Age-Related Comparative Study of In-Hospital Mortality, Functional Outcome, and Recurrence in a Large Cohort of Patients Surgically Treated for Chronic Subdural Hematoma.
Schahin Salmanian, Jan Rodemerk, Sali Al-Rubaiey, Madiha Ahmadzai, Elias Timner, Lisa Schock, Thiemo Florin Dinger, Oliver Gembruch, Ramazan Jabbarli, Philipp Dammann, Ulrich Sure, Mehdi Chihi
Abstract
Open AccessBackground/Objectives: Chronic subdural hematoma (CSDH) predominantly affects the elderly population. To optimize care and quality in this demographic, tailored, age-specific counseling and therapeutic decision-making are imperative. Accordingly, this study aimed to identify risk factors for in-hospital mortality and functional outcome at discharge following surgery using an age-stratified approach. Methods: We conducted a retrospective analysis of symptomatic CSDH patients who underwent surgery at our institution between June 2012 and December 2023. Subjects were categorized into three age cohorts: younger adults (18-64 years), older adults (65-79 years), and the oldest old (≥80 years).
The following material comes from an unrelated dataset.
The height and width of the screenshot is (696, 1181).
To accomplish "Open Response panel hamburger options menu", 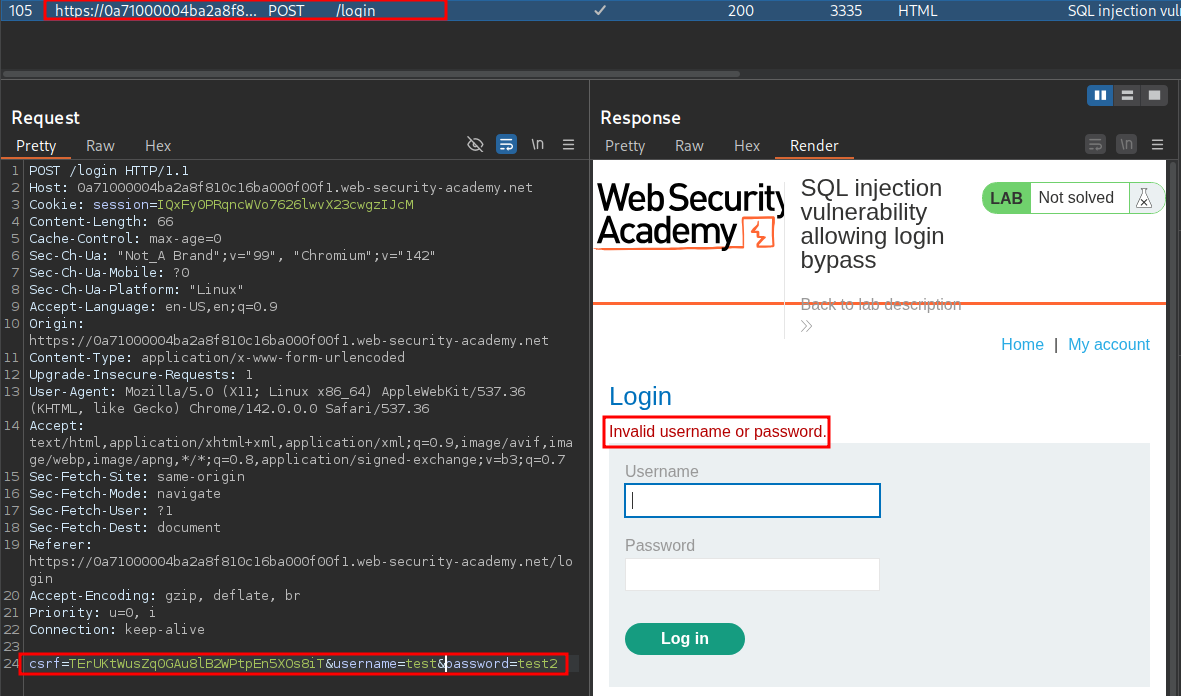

Clinical and neurological statuses at admission and discharge were evaluated using the Glasgow Coma Scale (GCS) and modified Rankin Scale (mRS), with mRS scores > 3 indicating poor functional outcomes. Results: Among 879 CSDH patients (mean age 75 ± 11.9 years), the sex ratio shifted progressively from a male predominance in younger adults (1:3.2) to a more balanced ratio in the oldest old (1:1.7). In the multivariate analysis, poor admission mRS and GCS score ≤ 7 predicted in-hospital mortality for older adults, while atrial fibrillation and postoperative pneumonia were significant in the oldest old. Poor admission mRS and multimorbidity consistently forecast unfavorable outcomes alongside other predictors, such as preoperative altered state of consciousness, epilepsy, dementia, unilateral CSDH, postoperative seizure, bleeding, and pneumonia varying by age cohort. Recurrence-free intervals were significantly extended with increasing age. Conclusions: This large-scale, age-stratified analysis delineates critical predictors of in-hospital mortality and unfavorable functional outcomes in surgically treated CSDH patients. These findings offer valuable guidance for neurosurgeons in preoperative risk assessment and inform age-specific counseling strategies to better communicate prognosis and tailor treatment plans.